This wide ranging and impressive report addresses two distinct but interconnected dimensions of climate impacts, each relevant to different decision-makers: (1) economic impacts affecting financial asset values and portfolio performance over investment horizons, and (2) broader social and human welfare impacts, including mortality, health burdens, inequality, ecosystem degradation, and quality of life. The first is directly relevant to pension funds, institutional investors, financial regulators, and central banks using climate scenarios for stress testing. These include GDP losses, capital destruction, productivity declines, and disruptions to revenue streams that translate into asset price changes.
Specifically, this report addresses several shortcomings in current approaches to forecasting economic impacts, which analysts at government treasuries and economic advisory agencies may find particularly constructive. The second point is the primary concern of policymakers, governments, and civil society, particularly regarding vulnerable populations and distributional justice.

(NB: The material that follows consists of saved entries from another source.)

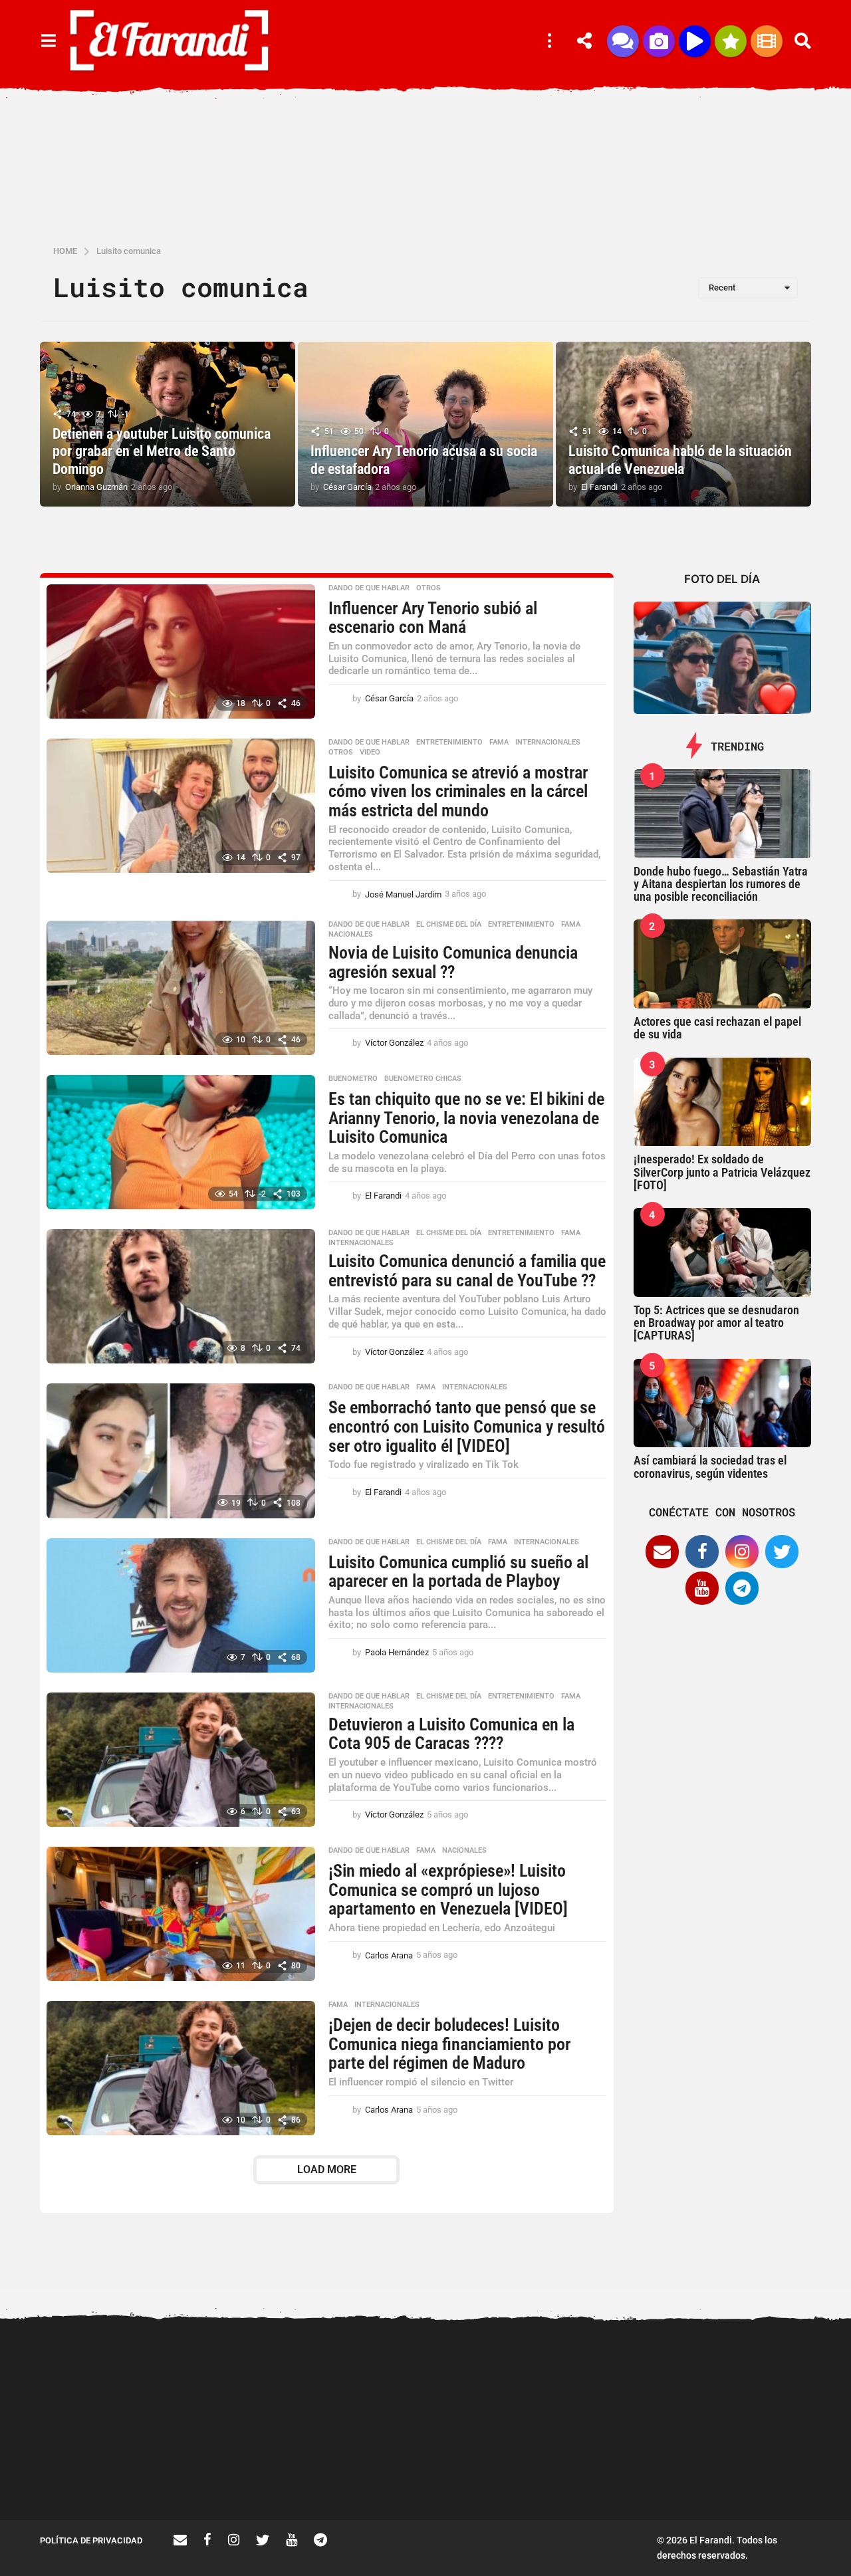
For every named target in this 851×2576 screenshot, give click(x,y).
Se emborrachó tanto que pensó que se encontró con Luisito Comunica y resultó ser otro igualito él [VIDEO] (466, 1426)
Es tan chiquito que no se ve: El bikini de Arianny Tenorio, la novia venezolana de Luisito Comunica (466, 1118)
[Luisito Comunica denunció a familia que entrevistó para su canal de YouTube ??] (181, 1296)
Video (370, 753)
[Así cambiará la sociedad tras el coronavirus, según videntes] (723, 1403)
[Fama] (659, 41)
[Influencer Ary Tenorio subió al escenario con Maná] (181, 651)
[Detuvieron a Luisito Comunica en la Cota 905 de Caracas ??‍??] (181, 1760)
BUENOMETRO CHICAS (422, 1079)
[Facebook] (702, 1551)
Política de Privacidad (91, 2540)
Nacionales (350, 935)
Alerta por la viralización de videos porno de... (106, 2472)
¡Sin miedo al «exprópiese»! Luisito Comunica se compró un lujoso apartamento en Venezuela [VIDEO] (448, 1890)
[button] (48, 41)
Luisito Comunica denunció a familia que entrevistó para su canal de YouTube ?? (467, 1270)
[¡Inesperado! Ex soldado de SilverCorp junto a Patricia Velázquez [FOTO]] (723, 1102)
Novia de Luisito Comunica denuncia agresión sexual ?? (453, 962)
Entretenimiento (449, 743)
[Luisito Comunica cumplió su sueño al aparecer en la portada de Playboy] (181, 1605)
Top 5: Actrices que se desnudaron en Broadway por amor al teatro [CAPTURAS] (716, 1323)
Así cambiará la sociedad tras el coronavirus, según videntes (710, 1466)
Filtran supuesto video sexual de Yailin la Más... (240, 2472)
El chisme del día (448, 925)
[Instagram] (742, 1551)
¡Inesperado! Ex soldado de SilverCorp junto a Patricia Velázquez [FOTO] (722, 1172)
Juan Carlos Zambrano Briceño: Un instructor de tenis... (638, 2478)
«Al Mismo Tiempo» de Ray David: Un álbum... (771, 2472)
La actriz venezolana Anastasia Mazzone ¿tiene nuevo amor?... (505, 2380)
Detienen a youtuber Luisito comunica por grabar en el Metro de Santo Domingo (162, 451)
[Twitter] (781, 1551)
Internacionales (547, 743)
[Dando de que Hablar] (623, 41)
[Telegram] (742, 1588)
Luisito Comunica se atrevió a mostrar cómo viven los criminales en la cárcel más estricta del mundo (458, 791)
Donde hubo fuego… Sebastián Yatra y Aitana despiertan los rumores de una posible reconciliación (721, 884)
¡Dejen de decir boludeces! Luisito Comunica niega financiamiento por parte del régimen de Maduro (449, 2044)
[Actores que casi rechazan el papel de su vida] (723, 963)
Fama (499, 743)
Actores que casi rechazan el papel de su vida (717, 1027)
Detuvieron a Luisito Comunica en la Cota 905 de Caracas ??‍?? (451, 1734)
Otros (428, 588)
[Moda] (731, 41)
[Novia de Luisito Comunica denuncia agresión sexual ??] (181, 988)
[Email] (662, 1551)
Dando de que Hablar (369, 588)
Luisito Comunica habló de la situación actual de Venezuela (680, 460)
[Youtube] (702, 1588)
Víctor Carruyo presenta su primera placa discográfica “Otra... (372, 2478)
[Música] (695, 41)
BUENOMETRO (353, 1079)
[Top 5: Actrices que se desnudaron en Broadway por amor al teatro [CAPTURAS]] (723, 1252)
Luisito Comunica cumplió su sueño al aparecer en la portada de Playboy (458, 1571)
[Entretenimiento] (767, 41)
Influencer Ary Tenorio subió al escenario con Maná (432, 618)
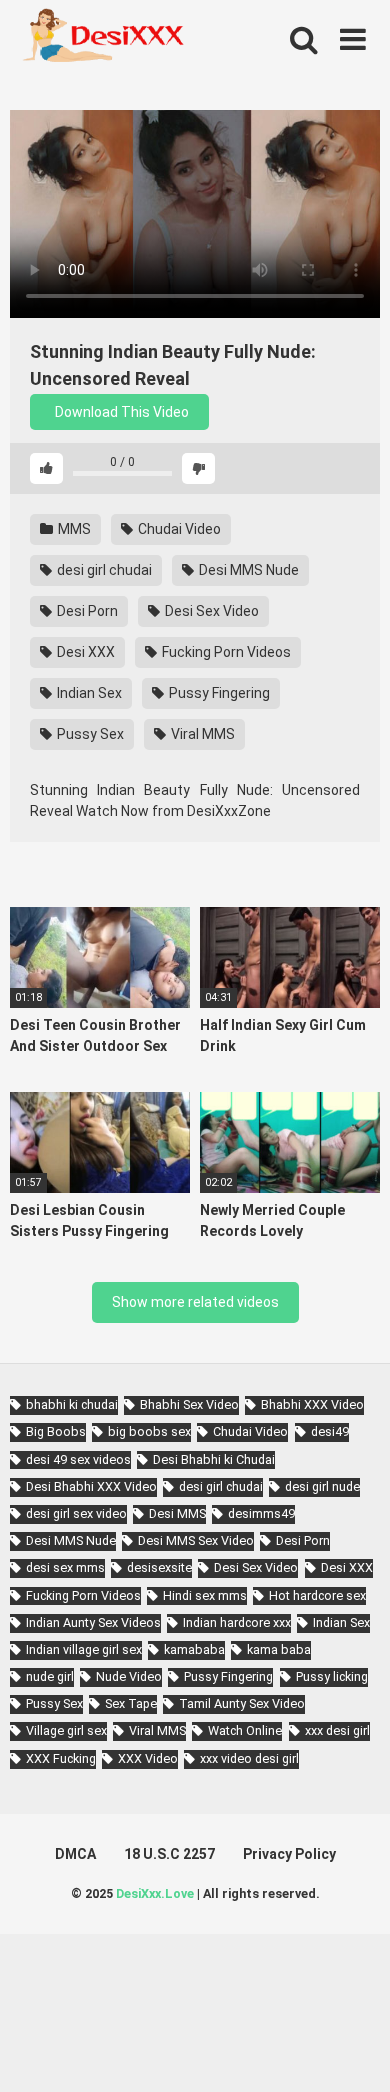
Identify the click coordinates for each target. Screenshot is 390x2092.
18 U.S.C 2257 (169, 1854)
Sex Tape (131, 1703)
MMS (73, 529)
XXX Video (148, 1758)
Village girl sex (66, 1730)
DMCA (75, 1854)
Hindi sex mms (205, 1595)
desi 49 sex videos (78, 1459)
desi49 (330, 1431)
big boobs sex (149, 1431)
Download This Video (120, 412)
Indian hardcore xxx (237, 1622)
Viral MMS (201, 734)
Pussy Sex (89, 734)
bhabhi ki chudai (72, 1404)
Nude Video (129, 1676)
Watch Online (245, 1730)
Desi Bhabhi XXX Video (91, 1486)
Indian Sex (88, 693)
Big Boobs (56, 1431)
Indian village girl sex (84, 1649)
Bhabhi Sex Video (189, 1404)
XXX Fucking (61, 1758)
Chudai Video (178, 529)
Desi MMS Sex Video (196, 1540)
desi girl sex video (76, 1513)
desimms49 (261, 1513)
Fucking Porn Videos (225, 652)
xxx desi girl (337, 1730)
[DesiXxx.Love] (100, 39)
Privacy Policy (289, 1854)
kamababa (194, 1649)
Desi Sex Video (210, 611)
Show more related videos (195, 1302)
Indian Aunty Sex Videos (93, 1622)
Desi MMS (177, 1513)
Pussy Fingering (218, 693)
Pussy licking (332, 1676)
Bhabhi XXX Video (312, 1404)
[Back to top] (353, 2051)
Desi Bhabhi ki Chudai (214, 1459)
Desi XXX (84, 652)
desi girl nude (322, 1486)
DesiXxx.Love (155, 1893)
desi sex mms (65, 1567)
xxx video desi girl (249, 1758)
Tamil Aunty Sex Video (242, 1703)
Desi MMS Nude (247, 570)
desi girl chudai (103, 570)
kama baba (279, 1649)
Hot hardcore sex (317, 1595)
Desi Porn (86, 611)
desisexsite (159, 1567)
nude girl (50, 1676)
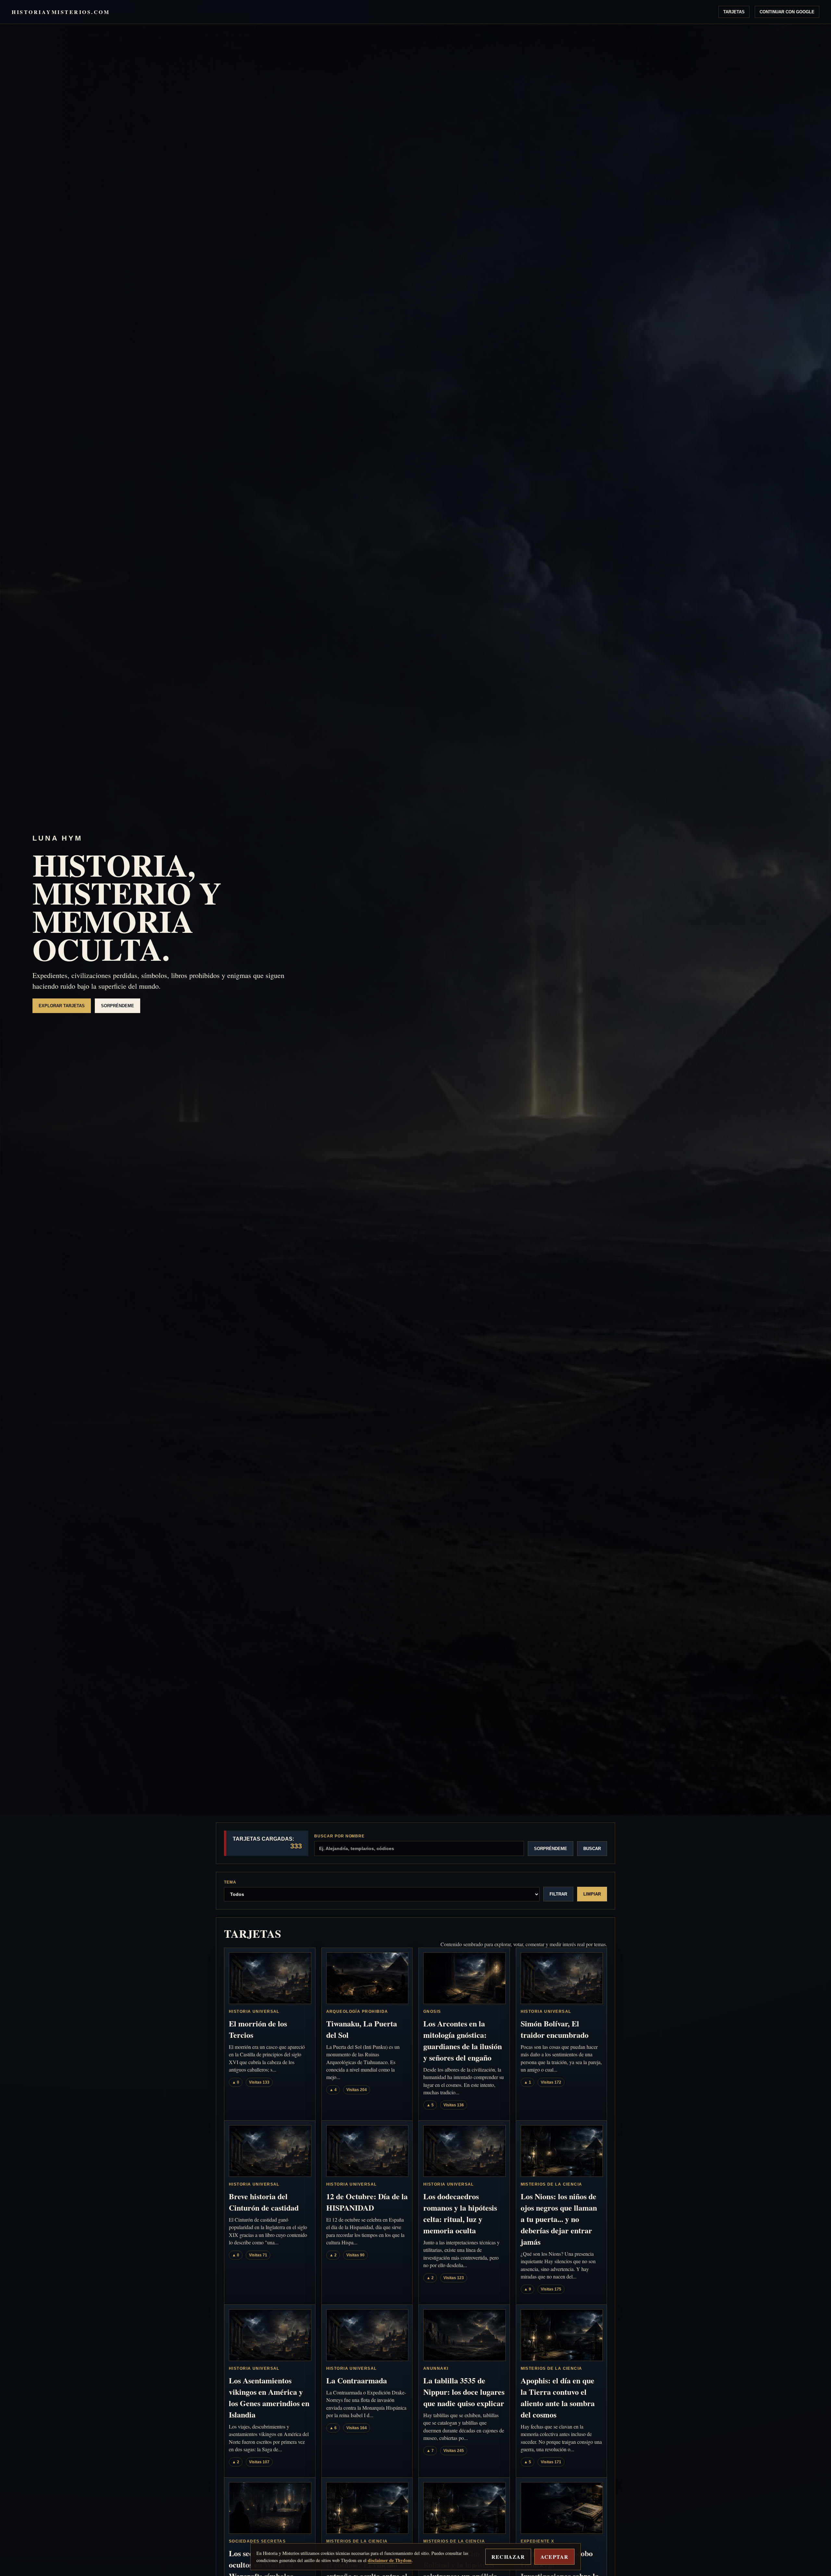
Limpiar (592, 1894)
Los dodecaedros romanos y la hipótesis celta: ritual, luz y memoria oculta (460, 2213)
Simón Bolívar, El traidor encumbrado (555, 2029)
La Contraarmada (356, 2380)
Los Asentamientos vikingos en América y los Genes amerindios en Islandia (269, 2397)
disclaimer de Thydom (390, 2560)
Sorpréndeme (117, 1005)
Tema (230, 1882)
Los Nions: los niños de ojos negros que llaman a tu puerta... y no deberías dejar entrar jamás (559, 2218)
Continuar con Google (787, 11)
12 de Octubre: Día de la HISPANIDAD (367, 2201)
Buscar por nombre (339, 1836)
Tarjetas (734, 11)
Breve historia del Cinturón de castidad (264, 2201)
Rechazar (508, 2556)
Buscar (592, 1848)
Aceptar (554, 2556)
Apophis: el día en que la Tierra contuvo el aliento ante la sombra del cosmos (558, 2397)
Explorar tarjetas (62, 1005)
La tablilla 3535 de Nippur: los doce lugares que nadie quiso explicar (463, 2392)
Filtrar (558, 1894)
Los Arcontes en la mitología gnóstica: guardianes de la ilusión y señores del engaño (462, 2040)
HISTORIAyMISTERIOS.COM (61, 12)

While these audiences have distinct mandates, we argue they cannot be cleanly separated in climate risk assessment for three reasons: (1) social impacts become economic impacts, (2) fiduciary duty extends beyond pure returns – and increasingly so -, and (3) current models systematically miss material risks by excluding social dimensions. Ultimately, climate change carries systemic risks that – when taken together – threaten the long-term financial stability that supervisors and regulators across the globe have a mandate to protect.